Sine hyperbolic function can be defined as simple rational functions of the exponential function of z: $\sinh z=\dfrac{{{e}^{z}}-{{e}^{-z}}}{2}$ .
If y = some function of x (in other words if y is equal to an expression containing numbers and x's), then the derivative of y (with respect to x) is written $\dfrac{dy}{dx}$ .
$\,f(x)=1+\dfrac{{{x}^{2}}}{2!}+\dfrac{{{x}^{4}}}{4!}+\dfrac{{{x}^{6}}}{6!}+........\infty \,.......(1)$
Differentiation of x to the power something: If $y={{x}^{n}}$ then $\dfrac{dy}{dx}=n\cdot {{x}^{n-1}}.........(2)$
Differentiating equation (1) by using information from equation (2) we get,
$f'(x)=0+\dfrac{2x}{2!}+\dfrac{4{{x}^{3}}}{4!}+\dfrac{6{{x}^{5}}}{6!}+........\infty \,...\,...(3)$
Simplifying equation (3) and using $n!=1\times 2\times 3.......\times n$ we get,
$f'(x)=0+x+\dfrac{{{x}^{3}}}{3!}+\dfrac{{{x}^{5}}}{5!}+........\infty \,\,...........(4)$
Now equation (4) is expansion of $\sinh x$ i.e $\sinh x=x+\dfrac{{{x}^{3}}}{3!}+\dfrac{{{x}^{5}}}{5!}+........\infty$ .

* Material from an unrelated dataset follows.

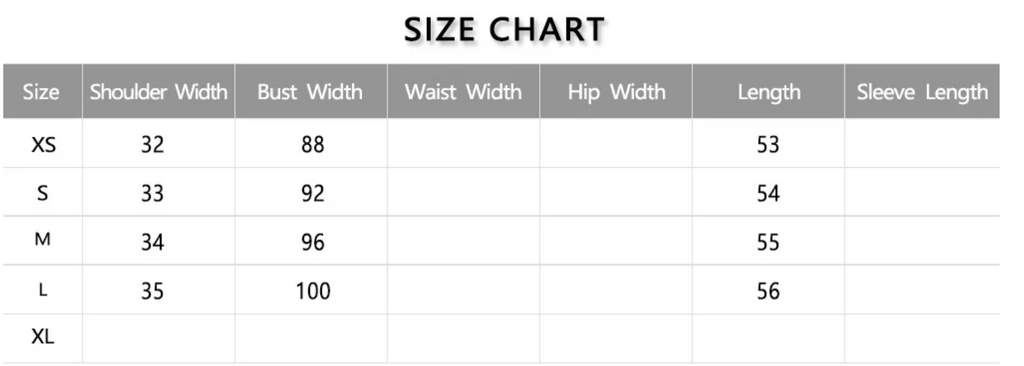Select the M bust value 96
1024x366 pixels.
pyautogui.click(x=313, y=242)
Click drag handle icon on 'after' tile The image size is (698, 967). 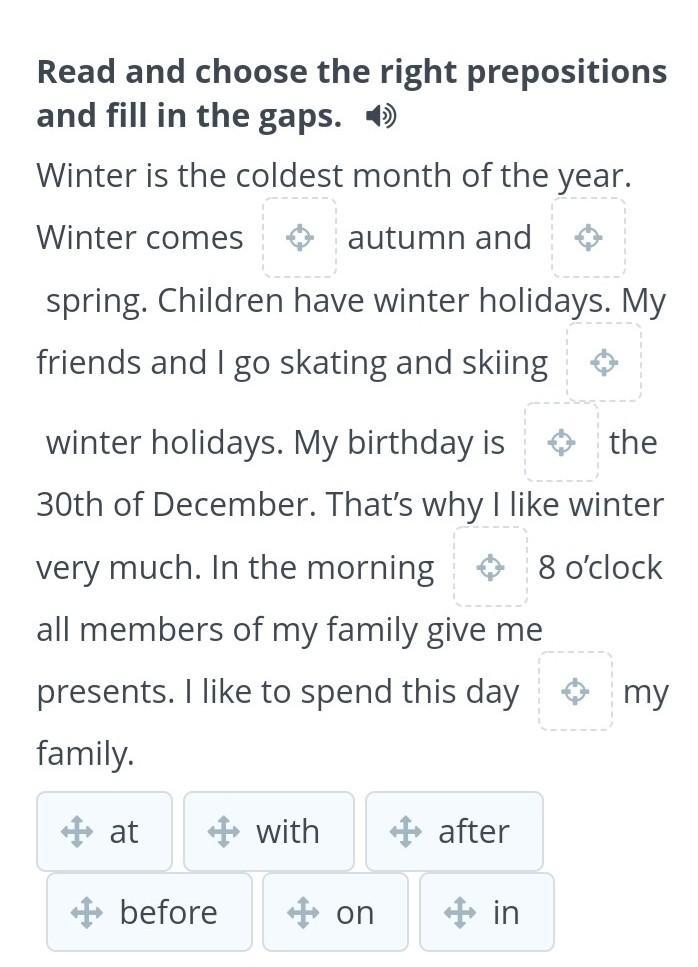405,831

So, $f'(x)=\sinh x$ Hence proved.

Note: Students should know the differentiation formulas and factorial(n!) formula, this will take less time in solving the question.They need to be careful while cancelling the terms from numerator and denominator by expanding the factorial.Also students should remember expansion of sine hyperbolic function $\sinh x=x+\dfrac{{{x}^{3}}}{3!}+\dfrac{{{x}^{5}}}{5!}+........\infty$ and cos hyperbolic function $\cosh x=1+\dfrac{{{x}^{2}}}{2!}+\dfrac{{{x}^{4}}}{4!}+........\infty$ for solving these types of questions.From above question we can say that derivative of hyperbolic function coshx is sinhx as expansion of coshx is given above.